Just as the operator announced a substantial contract win with O2 as it embarked upon a large modernisation programme and extension of its 5G network in the UK, Ericsson is set to take a hit of SEK 1bn in costs related to asset write-downs of pre-commercial product inventory for the Chinese market.
Following the launch of O2’s 5G commercial network in the UK October 2019, the extended partnership with Ericsson includes hardware, software and service upgrades in the west of the UK, bringing greater coverage, voice and data capacity.

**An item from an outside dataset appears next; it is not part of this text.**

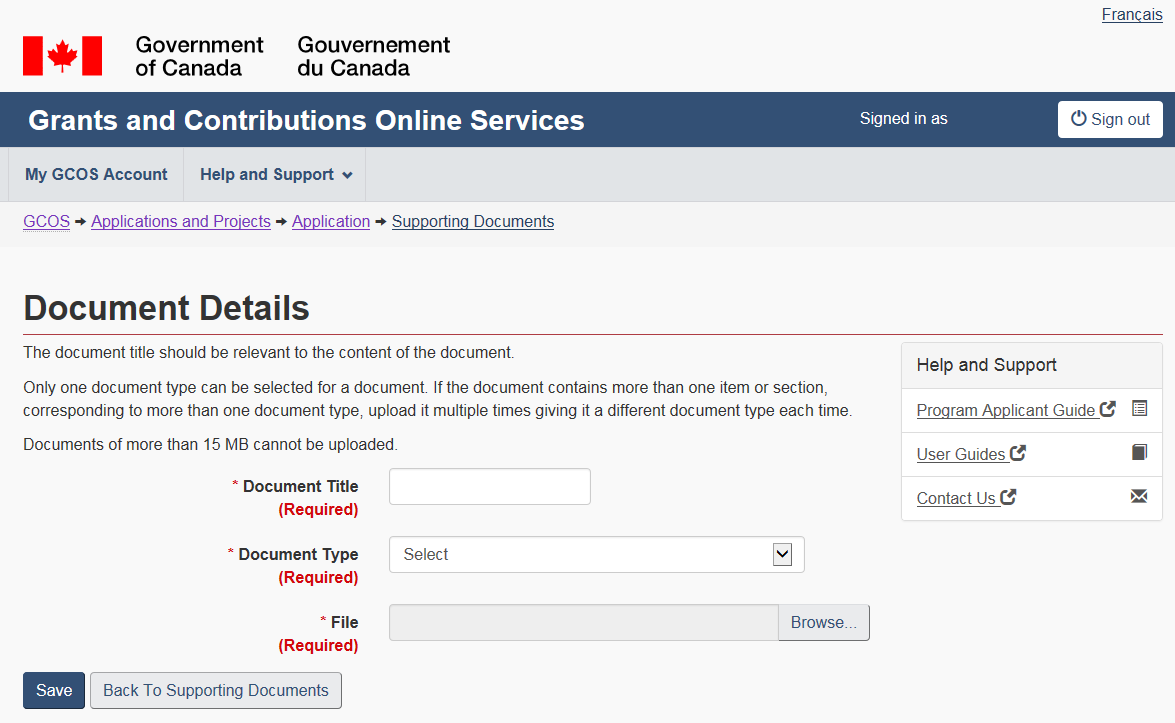Open the Document Type select dropdown
This screenshot has height=723, width=1175.
pyautogui.click(x=596, y=554)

The expansion will see products and solutions from the Ericsson Radio System portfolio deployed in the O2 5G radio access network (RAN) across the UK as part of a substantial network modernisation programme in key cities in the country, including Liverpool, Manchester and Cardiff. This will include new multiband and wide-band 5G radios as well as new 5G-optimised basebands to build sustainable sites in preparation for future increases in 5G coverage and capacity.

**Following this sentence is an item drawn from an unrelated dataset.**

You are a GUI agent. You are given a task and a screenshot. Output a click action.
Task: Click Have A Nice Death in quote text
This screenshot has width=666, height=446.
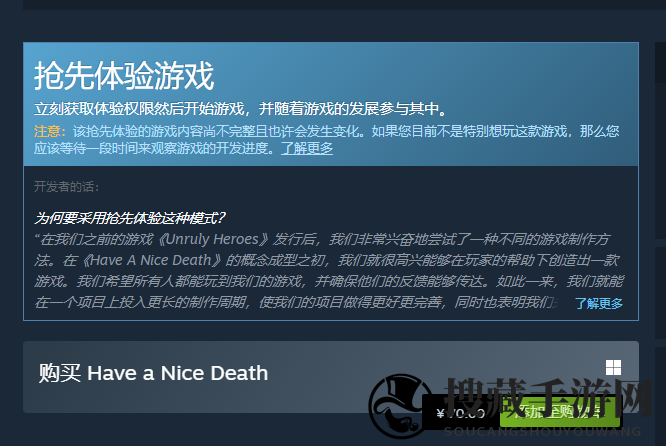pyautogui.click(x=151, y=260)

Ericsson and O2 are also upgrading the existing 2G/3G/4G sites, and developing an innovation cluster as part of a trial platform to evaluate future mobile architecture, technology and systems. An innovation cluster will also be developed as a collaboration platform to evaluate and test future mobile architecture, technology and systems as O2 builds further towards the potential for network migration to 5G Standalone (SA) architecture.
“We are pleased to be moving forward with Ericsson as one of our primary supplier for our 5G roll-out,” said O2 chief technology officer Brendan O’Reilly. “Telecommunications has never been more important in keeping the country connected, and we look forward to bringing the enhanced capabilities of 5G to our customers.”

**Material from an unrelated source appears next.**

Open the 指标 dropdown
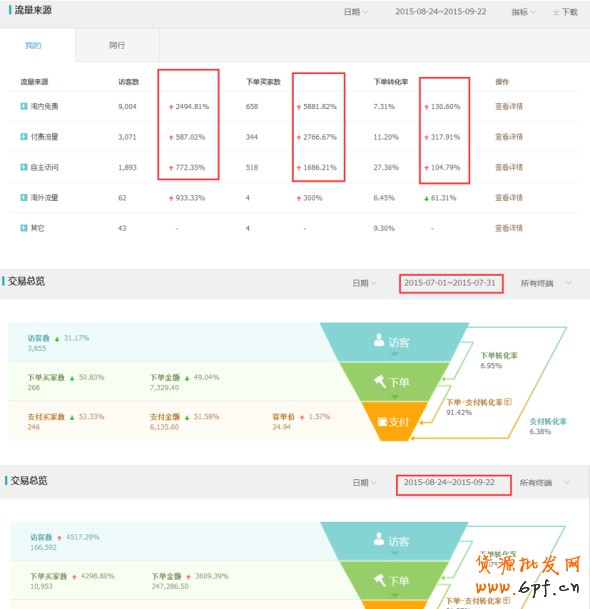This screenshot has height=609, width=590. pyautogui.click(x=524, y=12)
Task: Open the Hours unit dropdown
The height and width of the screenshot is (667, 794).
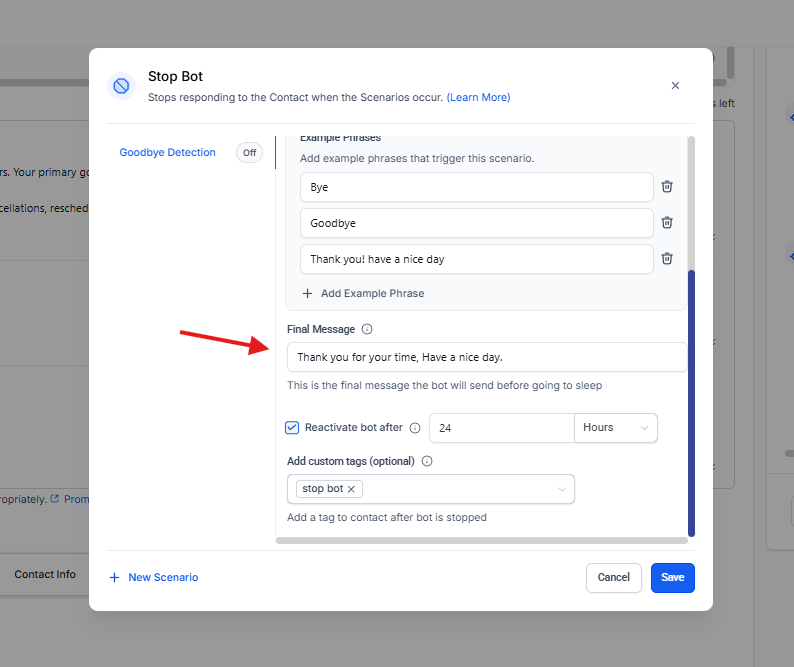Action: click(615, 428)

Arun Bansal, president of Europe and Latin America at Ericsson, said: “5G will be crucial for the UK’s economic recovery and underpin its digital future. We are committed to ensuring that the UK achieves its gigabit connectivity targets so that enterprises and society at large benefit from high quality connectivity. We are delighted to be continuing our long-term partnership with O2 with this 5G network evolution.”
Delighted is almost certainly far from the mood in China. Despite noting that it has strengthened its market share in China, winning 5G contracts with all three major operators, and that its overall 5G business in China is expected to have what it says is a “healthy profitability” in line with the planning assumptions included in its first quarter of 2020 earnings report, Ericsson revealed its initial gross margin of the 5G contracts in the Chinese market is negative due to high initial costs for product introduction. As a result, it warned that in Q2 2020 it will be impacted by SEK 1bn in costs related to asset write-downs of pre-commercial product inventory.
The firm still sees potential in China, noting that it was the world’s largest 5G market, one that is expected to be an important driver of critical future requirements and new feature developments. It added that its enhanced market position would be strategically important as this would generate scale advantages.
The company predicted that while the deployment of 5G in China would continue to be dilutive to gross margin in the short-term, it is expected to contribute positively to gross and operating income from the second half of 2020 and in line with the business plan to be profitable over time.